Within the space of a few months at least half a million people were slaughtered in anti-communist pogroms that, at the very least, Suharto and the military tacitly encouraged.

The trauma of that period scars Indonesia to this day, and was a key tool in Suharto's armoury.

The spectre of a communist revival was used time and again, right up to the end of his rule, to discredit dissidents, even though the party was completely destroyed in the 1960s.

In the wake of those killings, 200,000 people were detained, half of who remained in prison for more than a decade, most without trial.

They included some of Indonesia's best-known artists and intellectuals.

But it was his ability to manipulate the fear left over from the 1960s which was Suharto's key talent.

He created a network of intelligence agencies whose job it was to sniff out any dissent before it could gain momentum.

Two million people were officially tainted with left wing associations right through to the 1990s - that might just mean having had a grandparent connected in some way with the old Communist Party.

Such a taint could bar you from a government job, or a place at university.

His intelligence agencies proved adept at provoking incidents that gave them a pretext to crush incipient opposition, or at persuading opponents to switch sides.

The student movement was crushed in the 1970s, Islamic activists were either co-opted or jailed in a series of show trials in the 1980s, and independent media outlets were crippled in the mid-1990s.

Economic growth

Suharto had an unrivalled political cunning, an unerring instinct for wrong-footing possible rivals.
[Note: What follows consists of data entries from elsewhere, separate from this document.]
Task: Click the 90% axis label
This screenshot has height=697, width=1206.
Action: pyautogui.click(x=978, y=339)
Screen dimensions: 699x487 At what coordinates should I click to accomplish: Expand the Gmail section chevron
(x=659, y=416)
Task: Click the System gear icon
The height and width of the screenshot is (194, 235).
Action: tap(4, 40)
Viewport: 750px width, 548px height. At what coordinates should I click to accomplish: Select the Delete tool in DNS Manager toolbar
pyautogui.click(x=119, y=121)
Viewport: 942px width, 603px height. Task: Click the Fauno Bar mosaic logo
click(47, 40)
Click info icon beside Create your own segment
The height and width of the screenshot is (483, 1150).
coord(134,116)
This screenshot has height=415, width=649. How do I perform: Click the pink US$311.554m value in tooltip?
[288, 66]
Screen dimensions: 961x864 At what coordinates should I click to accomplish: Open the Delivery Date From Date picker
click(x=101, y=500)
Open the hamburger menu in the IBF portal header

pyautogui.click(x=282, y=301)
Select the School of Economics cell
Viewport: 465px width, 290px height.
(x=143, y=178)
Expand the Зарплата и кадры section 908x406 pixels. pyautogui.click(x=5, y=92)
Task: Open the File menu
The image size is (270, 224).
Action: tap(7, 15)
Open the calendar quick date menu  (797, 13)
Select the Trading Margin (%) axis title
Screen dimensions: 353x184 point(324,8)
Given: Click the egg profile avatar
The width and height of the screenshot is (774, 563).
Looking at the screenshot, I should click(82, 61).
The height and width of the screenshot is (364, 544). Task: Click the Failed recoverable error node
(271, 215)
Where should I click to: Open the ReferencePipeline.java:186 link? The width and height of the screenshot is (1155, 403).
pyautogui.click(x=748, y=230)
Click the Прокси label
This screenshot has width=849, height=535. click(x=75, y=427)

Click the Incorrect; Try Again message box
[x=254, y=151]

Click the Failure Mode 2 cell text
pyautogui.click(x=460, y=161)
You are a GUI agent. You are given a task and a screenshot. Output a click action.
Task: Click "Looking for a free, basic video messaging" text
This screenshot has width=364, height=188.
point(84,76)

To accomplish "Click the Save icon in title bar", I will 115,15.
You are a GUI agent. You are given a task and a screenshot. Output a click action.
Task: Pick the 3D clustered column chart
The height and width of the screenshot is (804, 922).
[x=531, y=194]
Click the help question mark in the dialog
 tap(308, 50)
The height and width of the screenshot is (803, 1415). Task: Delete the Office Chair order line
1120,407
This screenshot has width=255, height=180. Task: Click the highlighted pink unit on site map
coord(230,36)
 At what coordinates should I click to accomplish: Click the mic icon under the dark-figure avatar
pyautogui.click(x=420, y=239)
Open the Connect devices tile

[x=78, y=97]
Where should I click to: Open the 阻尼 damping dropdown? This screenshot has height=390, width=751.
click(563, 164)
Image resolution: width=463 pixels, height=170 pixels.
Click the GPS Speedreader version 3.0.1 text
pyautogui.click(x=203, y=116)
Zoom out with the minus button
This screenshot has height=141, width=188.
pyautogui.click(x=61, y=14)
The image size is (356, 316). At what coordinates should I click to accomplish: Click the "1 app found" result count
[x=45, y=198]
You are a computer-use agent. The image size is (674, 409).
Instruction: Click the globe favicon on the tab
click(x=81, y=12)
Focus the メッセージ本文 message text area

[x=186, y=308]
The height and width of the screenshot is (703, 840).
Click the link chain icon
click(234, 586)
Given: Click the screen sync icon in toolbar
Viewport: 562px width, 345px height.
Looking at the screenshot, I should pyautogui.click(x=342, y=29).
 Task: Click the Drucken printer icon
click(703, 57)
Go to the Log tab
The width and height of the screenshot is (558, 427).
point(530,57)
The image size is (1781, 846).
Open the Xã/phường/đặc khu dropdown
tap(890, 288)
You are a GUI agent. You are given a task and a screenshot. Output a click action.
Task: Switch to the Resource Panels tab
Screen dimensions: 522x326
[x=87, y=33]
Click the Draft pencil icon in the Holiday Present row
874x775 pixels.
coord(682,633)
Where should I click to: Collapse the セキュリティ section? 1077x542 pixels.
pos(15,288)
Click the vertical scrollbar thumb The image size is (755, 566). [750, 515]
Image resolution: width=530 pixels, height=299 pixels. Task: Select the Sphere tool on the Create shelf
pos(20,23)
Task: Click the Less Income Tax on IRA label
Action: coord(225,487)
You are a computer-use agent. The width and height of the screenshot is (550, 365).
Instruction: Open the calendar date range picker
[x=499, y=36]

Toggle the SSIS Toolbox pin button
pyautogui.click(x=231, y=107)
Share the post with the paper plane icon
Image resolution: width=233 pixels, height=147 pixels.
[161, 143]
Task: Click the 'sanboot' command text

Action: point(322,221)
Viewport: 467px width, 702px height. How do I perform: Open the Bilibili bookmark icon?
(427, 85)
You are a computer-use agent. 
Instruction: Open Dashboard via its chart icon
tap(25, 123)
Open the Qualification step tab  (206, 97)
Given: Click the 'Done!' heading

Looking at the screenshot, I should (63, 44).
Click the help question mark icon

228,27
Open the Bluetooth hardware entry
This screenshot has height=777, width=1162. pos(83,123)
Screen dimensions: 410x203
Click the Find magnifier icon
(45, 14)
But he also carried with him the mindset formed by his small-town upbringing, and believed the mass of the rural poor should be disconnected from politics, and focus only on improving their lives.

His preferred title was revealing - Bapak Pembangunan, meaning "father of development".

His approach to ruling the country was as a stern but benevolent father, who enjoyed dispensing folksy advice and assistance to awe-struck farmers, but would brook no criticism.

It was an approach that delivered impressive stability and development, but at a price.

photo: Hutomo "Tommy" Mandala Putra, the youngest son of Suharto, during a press conference in Jakarta (November 1998). Suharto's son Tommy was jailed for ordering the killing of a judge

When he took over in 1966 the economy was in ruins, inflation out of control, and abject poverty was everywhere.

For the next three decades he steered Indonesia through a period of almost unbroken economic growth, improving its infrastructure, its agricultural and industrial output, and the living standards of most Indonesians.

But the oppressive political climate stifled intellectual development, and smothered attempts to address Indonesia's many ethnic and religious disputes, which then erupted after Suharto's downfall with great loss of life.

Suharto was also lucky. His accession to power coincided with the escalation of the Vietnam War, when the United States was desperate for reliable allies in the region and willing to turn a blind eye to his human rights record.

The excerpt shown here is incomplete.